Existing API endpoints follow a team-scoped path that includes both a team identifier and a project identifier:

https://api.e2enetworks.com/myaccount/api/v1/gpu/teams/{team_id}/projects/{project_id}/{service_name}/

Updated API Format

With the team layer removed, endpoints are now led by the service name, with project_id passed as a query parameter:

https://api.e2enetworks.com/myaccount/api/v1/gpu/{service_name}/?project_id={project_id}

Key Changes

  • The /teams/{team_id}/projects/{project_id} path segment is removed from all API endpoints.
  • project_id is now passed as a query parameter rather than a path segment.
API Documentation Update

A new version of the API will be available after the release. Updated API reference documentation will be published at the same time. Existing integrations using team-scoped endpoints must be migrated to the new project-centric format after the release. The previous API version will be deprecated after a transition period following the release and will no longer be supported. You will be notified via email prior to the deprecation of the previous API version.

Impact Summary

AreaImpact
HierarchyThe Team layer is removed; projects are managed directly under Account/CRN
RolesTeam Lead and Team Member roles deprecated
PermissionsNo change to effective access levels or permissions
Private ProjectsProjects associated with private workspace are converted to standard projects
Admin AccessAdmins automatically granted access to all previously private projects
Project NamingProject names are updated to the <Team Name>-<Project Name> format
APIsTeam-scoped endpoints (/teams/{team_id}/projects/{project_id}/{service_name}/) are replaced with project-centric paths (/{service_name}/?project_id={project_id})

Customer Action Required

IAM & Team Changes — No Action Required

All IAM migrations are handled automatically. Role transitions, project restructuring, and access assignments will be applied without any manual intervention.

After the release, you may optionally:

  • Review and update project names
  • Validate project membership and access assignments
  • Adjust project-level access controls as needed

API Changes — Action Required

If your integration uses team-scoped API endpoints, you must migrate to the new service-centric format after the release. The previous API version will be deprecated after a transition period following the release and will no longer be supported.

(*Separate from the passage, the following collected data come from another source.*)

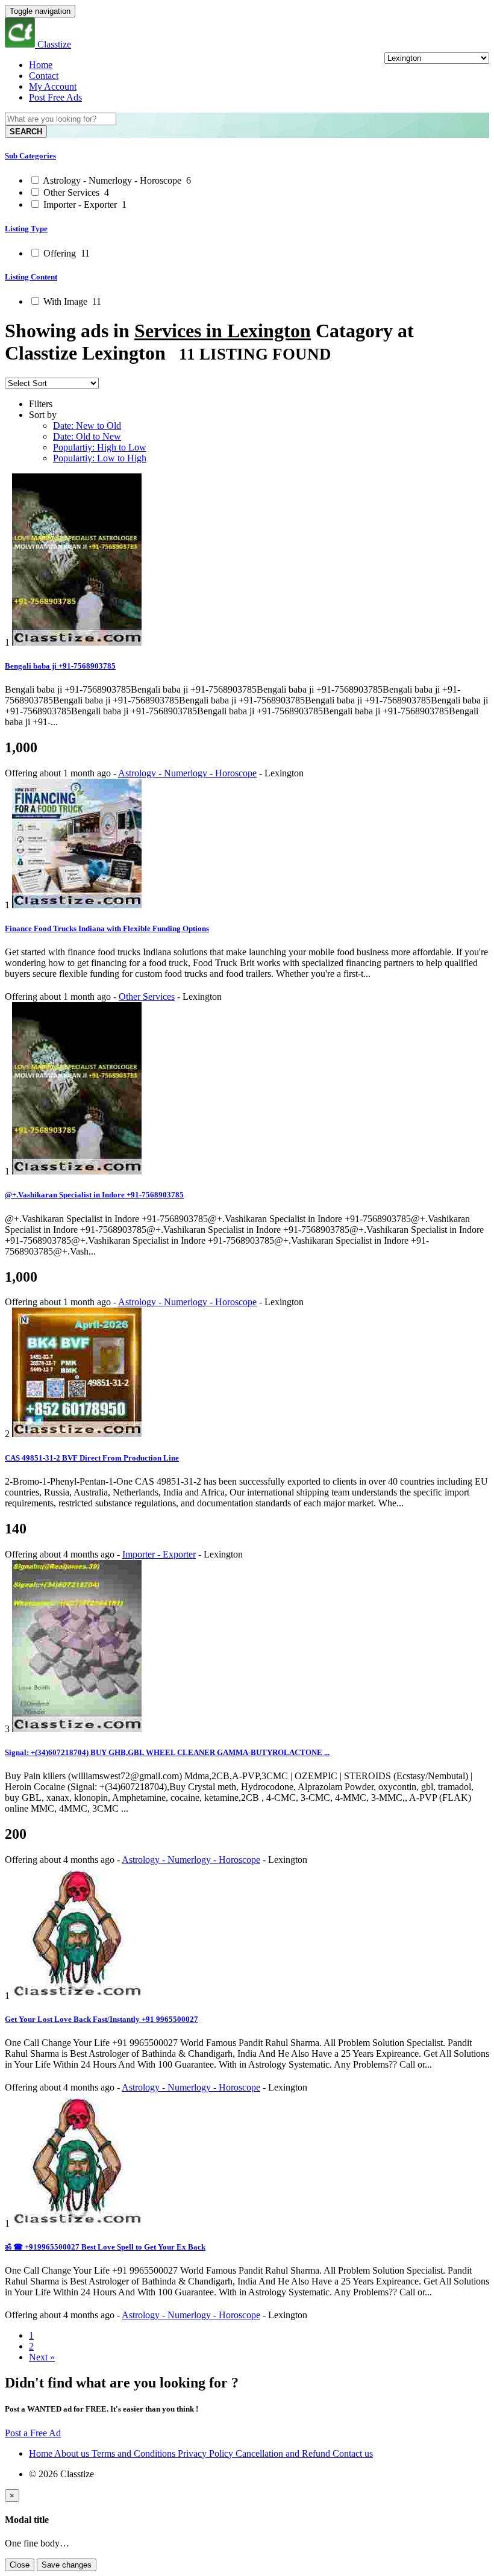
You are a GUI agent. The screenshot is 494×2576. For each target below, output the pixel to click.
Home (40, 65)
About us (73, 2453)
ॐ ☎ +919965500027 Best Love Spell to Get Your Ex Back (105, 2246)
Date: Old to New (87, 436)
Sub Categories (30, 155)
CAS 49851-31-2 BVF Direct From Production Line (92, 1457)
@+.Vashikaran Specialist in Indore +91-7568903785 (94, 1194)
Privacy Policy (207, 2453)
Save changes (67, 2564)
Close (20, 2564)
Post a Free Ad (33, 2433)
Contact (43, 75)
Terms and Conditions (135, 2453)
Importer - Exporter (84, 204)
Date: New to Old (87, 425)
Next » (42, 2357)
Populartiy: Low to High (99, 458)
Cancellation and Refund (284, 2453)
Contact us (353, 2453)
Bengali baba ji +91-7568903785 (60, 665)
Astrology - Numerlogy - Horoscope (116, 180)
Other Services (75, 192)
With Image (71, 301)
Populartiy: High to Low (99, 447)
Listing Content (31, 276)
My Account (53, 86)
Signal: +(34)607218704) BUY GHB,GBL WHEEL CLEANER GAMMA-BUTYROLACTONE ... (167, 1752)
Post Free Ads (55, 97)
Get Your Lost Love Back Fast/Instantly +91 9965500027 (101, 2019)
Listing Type (26, 228)
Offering (65, 253)
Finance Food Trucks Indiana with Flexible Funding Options (107, 928)
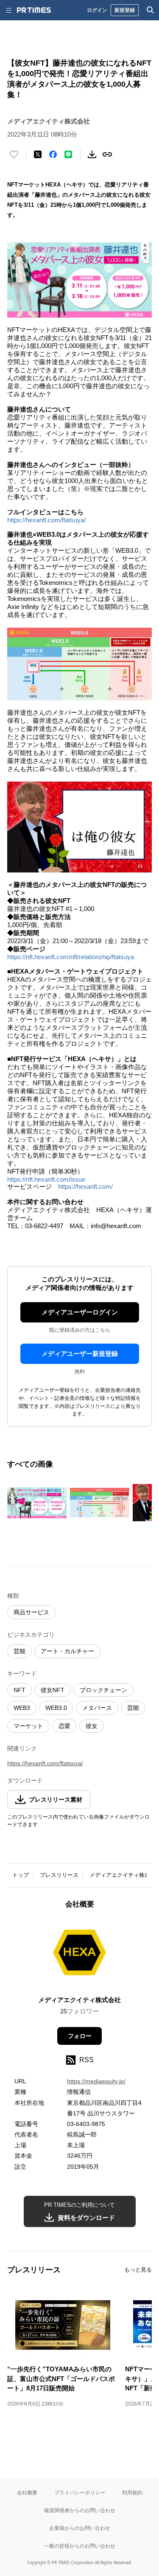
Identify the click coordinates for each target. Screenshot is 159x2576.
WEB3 (22, 1707)
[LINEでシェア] (68, 154)
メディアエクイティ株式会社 (79, 1999)
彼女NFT (52, 1690)
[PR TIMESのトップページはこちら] (34, 10)
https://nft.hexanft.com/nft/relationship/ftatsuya (70, 956)
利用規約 (132, 2492)
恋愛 (64, 1726)
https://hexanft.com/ (85, 1186)
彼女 (92, 1726)
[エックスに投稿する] (38, 154)
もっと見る (138, 2269)
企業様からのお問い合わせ (79, 2528)
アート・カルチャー (67, 1651)
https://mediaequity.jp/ (96, 2081)
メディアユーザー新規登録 (80, 1353)
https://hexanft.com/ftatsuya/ (46, 520)
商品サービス (31, 1612)
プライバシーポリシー (79, 2492)
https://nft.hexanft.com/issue (46, 1179)
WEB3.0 (56, 1707)
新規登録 (124, 10)
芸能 (19, 1651)
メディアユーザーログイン (80, 1312)
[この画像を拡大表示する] (37, 1503)
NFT (19, 1690)
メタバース (97, 1707)
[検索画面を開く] (150, 10)
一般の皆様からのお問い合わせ (79, 2545)
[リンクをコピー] (107, 154)
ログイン (97, 10)
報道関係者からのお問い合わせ (79, 2510)
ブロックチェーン (103, 1690)
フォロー (80, 2036)
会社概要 (27, 2492)
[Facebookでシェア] (53, 154)
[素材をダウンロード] (92, 154)
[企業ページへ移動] (79, 1955)
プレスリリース (59, 1875)
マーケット (28, 1726)
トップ (20, 1875)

Update all endpoints from:

https://api.e2enetworks.com/myaccount/api/v1/gpu/teams/{team_id}/projects/{project_id}/{service_name}/

To:

https://api.e2enetworks.com/myaccount/api/v1/gpu/{service_name}/?project_id={project_id}

Updated API reference documentation will be published alongside the release.

Key Benefits

  • Simplified access control — Fewer hierarchy layers result in a more intuitive management experience.
  • Reduced structural dependency — Access can be managed directly at the project level without navigating team structures.
  • Improved visibility — Clearer, flatter oversight of who has access to what across all projects.
  • Easier onboarding — New users can be added directly to projects without requiring team assignment.
Effective Date — May 7, 2026

These changes will take effect on May 7, 2026 and will be applied automatically to all accounts. A downtime is scheduled from 6:30 PM to 6:45 PM. There will be no impact on your existing workload, and they will continue to run as usual. No action is required prior to the release.